(Records excerpted from a collection)
──────

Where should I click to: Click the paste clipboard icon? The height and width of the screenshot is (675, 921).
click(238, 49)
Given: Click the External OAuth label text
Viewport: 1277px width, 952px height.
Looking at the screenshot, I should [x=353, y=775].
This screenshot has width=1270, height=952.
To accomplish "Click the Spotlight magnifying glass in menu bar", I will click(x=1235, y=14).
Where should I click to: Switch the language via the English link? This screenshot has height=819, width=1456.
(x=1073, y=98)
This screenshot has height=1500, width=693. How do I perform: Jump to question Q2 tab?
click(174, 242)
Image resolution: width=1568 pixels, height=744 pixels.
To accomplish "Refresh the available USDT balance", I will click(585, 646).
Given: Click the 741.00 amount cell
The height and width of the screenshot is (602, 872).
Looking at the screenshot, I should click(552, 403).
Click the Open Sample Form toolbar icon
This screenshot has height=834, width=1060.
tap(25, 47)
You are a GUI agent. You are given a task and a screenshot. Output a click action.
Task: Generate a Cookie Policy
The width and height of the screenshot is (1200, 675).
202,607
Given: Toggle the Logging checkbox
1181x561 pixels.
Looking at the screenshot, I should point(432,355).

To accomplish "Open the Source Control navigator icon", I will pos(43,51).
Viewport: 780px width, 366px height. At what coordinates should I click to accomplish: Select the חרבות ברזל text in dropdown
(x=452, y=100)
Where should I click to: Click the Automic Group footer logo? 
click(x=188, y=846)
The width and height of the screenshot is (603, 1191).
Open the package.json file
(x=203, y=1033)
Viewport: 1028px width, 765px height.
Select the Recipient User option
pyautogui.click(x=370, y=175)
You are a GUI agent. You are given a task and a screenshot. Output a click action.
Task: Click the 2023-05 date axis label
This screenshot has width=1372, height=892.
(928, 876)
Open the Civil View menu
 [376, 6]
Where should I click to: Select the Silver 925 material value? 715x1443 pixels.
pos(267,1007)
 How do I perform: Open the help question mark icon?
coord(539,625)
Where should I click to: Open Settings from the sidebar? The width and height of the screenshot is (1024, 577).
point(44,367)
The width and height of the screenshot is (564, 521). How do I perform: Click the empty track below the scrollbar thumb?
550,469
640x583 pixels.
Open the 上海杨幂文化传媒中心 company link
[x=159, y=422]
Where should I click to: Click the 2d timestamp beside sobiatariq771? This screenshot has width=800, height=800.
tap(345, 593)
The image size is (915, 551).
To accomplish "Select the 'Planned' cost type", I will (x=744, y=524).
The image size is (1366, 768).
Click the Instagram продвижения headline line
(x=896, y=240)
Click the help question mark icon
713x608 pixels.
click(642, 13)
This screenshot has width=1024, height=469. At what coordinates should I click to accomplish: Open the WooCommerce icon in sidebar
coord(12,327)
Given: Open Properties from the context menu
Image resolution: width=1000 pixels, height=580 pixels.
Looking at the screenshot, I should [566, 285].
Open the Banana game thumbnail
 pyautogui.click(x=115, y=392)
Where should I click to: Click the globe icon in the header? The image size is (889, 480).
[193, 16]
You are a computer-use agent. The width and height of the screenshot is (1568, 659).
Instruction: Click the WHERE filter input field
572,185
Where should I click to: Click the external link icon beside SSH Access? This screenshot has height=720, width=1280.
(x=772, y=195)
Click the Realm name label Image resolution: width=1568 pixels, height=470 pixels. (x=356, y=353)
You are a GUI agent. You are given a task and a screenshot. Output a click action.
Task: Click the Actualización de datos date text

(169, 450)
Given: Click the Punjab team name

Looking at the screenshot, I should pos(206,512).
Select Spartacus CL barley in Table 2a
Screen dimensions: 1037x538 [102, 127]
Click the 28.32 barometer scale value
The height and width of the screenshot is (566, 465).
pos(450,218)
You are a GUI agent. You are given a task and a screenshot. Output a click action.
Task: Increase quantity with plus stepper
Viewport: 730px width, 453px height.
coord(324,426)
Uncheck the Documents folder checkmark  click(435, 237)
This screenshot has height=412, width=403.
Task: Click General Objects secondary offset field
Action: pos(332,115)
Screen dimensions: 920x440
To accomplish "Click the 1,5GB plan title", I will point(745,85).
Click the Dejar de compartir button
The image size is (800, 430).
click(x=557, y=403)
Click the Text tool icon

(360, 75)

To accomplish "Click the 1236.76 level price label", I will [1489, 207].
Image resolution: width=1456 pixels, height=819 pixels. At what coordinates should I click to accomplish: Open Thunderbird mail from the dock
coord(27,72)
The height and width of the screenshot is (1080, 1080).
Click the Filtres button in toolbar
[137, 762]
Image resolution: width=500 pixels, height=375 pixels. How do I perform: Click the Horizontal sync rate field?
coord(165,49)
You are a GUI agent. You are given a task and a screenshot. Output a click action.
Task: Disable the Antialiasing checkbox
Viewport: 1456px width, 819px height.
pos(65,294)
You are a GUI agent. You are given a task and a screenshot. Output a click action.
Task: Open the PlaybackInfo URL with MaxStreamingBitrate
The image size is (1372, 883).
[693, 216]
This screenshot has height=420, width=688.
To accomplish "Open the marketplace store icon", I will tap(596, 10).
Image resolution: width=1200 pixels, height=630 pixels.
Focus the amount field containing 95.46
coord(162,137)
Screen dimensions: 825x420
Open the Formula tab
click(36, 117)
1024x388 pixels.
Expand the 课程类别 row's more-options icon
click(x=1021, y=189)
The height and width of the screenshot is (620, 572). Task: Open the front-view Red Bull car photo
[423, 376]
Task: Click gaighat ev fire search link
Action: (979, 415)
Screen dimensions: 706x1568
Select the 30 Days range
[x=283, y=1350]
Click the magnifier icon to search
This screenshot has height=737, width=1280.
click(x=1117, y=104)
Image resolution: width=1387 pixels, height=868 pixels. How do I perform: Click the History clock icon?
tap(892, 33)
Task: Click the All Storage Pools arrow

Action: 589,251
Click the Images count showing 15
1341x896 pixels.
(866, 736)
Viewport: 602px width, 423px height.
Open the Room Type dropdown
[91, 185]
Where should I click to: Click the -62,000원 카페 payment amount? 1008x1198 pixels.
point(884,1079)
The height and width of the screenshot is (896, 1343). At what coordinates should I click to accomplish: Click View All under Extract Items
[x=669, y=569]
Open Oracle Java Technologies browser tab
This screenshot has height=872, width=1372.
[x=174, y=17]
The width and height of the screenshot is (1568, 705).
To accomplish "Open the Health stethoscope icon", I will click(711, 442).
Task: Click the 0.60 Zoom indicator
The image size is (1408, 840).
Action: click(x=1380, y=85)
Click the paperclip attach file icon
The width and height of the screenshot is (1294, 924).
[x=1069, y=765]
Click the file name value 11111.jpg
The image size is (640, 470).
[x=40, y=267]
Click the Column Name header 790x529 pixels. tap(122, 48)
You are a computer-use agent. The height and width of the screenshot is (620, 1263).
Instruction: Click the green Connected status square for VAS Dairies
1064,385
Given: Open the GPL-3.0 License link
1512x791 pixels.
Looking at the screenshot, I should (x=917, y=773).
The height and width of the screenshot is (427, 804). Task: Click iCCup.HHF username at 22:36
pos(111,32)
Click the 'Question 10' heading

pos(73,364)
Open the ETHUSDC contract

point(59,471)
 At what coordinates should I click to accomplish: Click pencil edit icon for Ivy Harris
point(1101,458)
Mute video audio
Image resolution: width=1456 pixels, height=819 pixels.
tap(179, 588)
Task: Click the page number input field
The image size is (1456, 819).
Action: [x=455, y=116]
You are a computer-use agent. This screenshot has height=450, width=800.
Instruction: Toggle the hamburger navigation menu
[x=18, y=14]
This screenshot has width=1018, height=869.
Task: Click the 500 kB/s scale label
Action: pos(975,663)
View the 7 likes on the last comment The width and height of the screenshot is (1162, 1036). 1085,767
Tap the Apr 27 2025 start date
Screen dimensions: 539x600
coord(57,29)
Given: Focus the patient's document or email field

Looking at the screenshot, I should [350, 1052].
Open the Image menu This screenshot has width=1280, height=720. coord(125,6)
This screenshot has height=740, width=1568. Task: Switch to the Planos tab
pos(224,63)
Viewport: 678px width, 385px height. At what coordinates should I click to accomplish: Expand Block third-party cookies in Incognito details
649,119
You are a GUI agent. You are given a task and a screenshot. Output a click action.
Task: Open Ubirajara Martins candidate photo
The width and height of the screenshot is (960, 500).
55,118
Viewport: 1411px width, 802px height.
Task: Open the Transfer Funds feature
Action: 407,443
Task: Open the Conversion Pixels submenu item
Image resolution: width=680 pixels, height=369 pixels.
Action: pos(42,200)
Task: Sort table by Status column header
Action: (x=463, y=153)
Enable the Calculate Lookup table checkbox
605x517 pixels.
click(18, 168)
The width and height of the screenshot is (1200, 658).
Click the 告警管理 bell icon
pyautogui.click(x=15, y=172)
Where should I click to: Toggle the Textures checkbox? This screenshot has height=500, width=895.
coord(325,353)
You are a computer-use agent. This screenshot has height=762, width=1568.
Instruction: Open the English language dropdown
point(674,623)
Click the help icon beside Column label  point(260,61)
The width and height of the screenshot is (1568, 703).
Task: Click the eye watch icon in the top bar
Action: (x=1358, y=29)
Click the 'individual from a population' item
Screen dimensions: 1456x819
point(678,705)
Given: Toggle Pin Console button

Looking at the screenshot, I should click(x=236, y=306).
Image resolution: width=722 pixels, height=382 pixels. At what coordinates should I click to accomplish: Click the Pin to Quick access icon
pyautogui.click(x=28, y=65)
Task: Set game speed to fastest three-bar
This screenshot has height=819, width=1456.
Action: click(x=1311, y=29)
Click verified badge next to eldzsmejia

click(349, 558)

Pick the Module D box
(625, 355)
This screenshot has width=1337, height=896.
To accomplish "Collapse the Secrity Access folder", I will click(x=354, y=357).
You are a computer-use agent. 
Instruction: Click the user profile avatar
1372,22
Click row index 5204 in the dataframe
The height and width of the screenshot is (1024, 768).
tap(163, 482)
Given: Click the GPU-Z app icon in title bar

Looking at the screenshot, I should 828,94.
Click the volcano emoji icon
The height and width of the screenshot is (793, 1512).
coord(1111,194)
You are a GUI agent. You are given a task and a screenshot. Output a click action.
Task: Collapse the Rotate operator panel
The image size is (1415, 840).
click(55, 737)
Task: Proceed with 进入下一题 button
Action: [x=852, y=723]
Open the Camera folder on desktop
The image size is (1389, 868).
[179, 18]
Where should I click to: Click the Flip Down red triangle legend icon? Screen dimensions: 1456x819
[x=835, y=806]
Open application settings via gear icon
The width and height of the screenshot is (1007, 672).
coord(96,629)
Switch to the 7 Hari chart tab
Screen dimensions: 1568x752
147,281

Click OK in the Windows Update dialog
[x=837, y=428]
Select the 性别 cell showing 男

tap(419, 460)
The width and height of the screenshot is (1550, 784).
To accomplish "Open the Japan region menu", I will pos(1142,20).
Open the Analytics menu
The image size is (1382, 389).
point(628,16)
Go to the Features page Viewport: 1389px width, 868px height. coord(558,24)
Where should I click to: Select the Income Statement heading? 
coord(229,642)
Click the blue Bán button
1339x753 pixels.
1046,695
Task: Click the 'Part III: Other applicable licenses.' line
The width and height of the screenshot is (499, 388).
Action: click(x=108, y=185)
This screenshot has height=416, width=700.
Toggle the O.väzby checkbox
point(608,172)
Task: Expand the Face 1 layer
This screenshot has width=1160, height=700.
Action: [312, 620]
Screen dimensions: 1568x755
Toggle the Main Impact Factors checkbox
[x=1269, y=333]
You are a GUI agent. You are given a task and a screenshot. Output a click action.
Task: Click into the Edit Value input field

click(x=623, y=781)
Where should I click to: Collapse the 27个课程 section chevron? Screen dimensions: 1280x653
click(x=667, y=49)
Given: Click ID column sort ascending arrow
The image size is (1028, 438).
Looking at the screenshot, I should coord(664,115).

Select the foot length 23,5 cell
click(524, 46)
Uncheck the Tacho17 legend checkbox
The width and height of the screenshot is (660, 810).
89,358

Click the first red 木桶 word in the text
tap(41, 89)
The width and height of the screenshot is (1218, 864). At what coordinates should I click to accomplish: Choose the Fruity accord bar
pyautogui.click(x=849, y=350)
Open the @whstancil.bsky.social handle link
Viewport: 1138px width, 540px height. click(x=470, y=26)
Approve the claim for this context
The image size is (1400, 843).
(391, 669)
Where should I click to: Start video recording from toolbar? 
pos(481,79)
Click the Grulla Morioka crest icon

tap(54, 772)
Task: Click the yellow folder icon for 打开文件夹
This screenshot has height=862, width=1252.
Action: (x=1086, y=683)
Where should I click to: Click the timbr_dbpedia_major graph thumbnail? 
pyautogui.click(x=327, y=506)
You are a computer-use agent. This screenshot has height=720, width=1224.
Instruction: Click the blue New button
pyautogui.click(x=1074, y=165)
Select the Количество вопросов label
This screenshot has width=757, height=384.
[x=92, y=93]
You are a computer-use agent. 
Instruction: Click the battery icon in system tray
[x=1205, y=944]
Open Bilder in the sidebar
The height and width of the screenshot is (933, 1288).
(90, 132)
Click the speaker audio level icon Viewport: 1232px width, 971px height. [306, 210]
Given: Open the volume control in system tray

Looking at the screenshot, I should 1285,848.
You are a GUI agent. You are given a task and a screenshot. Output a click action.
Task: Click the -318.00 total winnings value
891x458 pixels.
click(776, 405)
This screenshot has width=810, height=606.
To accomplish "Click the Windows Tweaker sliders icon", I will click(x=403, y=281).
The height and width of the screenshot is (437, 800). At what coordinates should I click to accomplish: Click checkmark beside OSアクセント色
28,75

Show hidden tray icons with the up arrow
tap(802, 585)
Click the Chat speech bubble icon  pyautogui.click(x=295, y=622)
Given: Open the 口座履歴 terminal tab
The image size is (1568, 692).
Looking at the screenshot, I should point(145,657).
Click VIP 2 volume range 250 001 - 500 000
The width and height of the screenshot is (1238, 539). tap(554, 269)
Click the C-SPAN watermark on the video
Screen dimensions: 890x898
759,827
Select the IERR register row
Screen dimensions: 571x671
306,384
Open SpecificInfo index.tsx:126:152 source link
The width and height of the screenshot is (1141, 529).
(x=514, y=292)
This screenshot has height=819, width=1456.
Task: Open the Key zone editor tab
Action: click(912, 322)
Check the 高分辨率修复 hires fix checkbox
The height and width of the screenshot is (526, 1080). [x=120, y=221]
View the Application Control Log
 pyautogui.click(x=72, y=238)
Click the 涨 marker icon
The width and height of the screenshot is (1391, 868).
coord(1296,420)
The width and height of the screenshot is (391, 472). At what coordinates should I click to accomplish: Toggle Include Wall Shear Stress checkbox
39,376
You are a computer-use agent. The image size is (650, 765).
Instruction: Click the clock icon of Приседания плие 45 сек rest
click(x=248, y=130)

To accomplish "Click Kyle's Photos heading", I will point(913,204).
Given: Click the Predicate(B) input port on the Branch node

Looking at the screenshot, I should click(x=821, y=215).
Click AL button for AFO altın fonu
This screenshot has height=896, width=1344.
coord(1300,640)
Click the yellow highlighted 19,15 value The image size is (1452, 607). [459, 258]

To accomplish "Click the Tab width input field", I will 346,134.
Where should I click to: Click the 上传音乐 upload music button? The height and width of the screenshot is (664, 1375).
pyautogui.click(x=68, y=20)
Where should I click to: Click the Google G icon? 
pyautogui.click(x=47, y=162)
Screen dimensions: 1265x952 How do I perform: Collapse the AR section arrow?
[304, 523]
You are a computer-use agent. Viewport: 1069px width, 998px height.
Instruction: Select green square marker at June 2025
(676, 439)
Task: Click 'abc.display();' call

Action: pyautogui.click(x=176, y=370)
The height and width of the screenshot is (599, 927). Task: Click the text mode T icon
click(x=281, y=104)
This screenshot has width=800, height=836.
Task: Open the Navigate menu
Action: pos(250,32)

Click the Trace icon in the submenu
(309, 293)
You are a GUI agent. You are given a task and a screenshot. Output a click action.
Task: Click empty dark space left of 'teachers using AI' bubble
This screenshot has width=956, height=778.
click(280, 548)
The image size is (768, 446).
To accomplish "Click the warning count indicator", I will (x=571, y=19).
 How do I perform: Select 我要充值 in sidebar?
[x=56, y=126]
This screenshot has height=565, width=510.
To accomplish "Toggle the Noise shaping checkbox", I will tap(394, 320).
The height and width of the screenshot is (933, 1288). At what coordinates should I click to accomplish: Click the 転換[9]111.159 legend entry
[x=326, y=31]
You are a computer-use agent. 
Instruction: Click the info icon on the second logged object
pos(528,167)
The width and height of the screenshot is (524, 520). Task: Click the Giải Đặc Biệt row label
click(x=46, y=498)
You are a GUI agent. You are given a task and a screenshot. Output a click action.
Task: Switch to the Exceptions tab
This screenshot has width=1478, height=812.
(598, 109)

──────

* **What is required**
Pull out every line from the start of the items through the line containing "I will pos(43,51).", and reproduce them unchanged.

* **Task output**
Where should I click to: Click the paste clipboard icon? The height and width of the screenshot is (675, 921).
click(238, 49)
Given: Click the External OAuth label text
Viewport: 1277px width, 952px height.
Looking at the screenshot, I should [x=353, y=775].
This screenshot has width=1270, height=952.
To accomplish "Click the Spotlight magnifying glass in menu bar", I will click(x=1235, y=14).
Where should I click to: Switch the language via the English link? This screenshot has height=819, width=1456.
(x=1073, y=98)
This screenshot has height=1500, width=693. How do I perform: Jump to question Q2 tab?
click(174, 242)
Image resolution: width=1568 pixels, height=744 pixels.
To accomplish "Refresh the available USDT balance", I will click(585, 646).
Given: Click the 741.00 amount cell
The height and width of the screenshot is (602, 872).
Looking at the screenshot, I should click(552, 403).
Click the Open Sample Form toolbar icon
This screenshot has height=834, width=1060.
tap(25, 47)
You are a GUI agent. You are given a task and a screenshot. Output a click action.
Task: Generate a Cookie Policy
The width and height of the screenshot is (1200, 675).
202,607
Given: Toggle the Logging checkbox
1181x561 pixels.
Looking at the screenshot, I should point(432,355).

To accomplish "Open the Source Control navigator icon", I will pos(43,51).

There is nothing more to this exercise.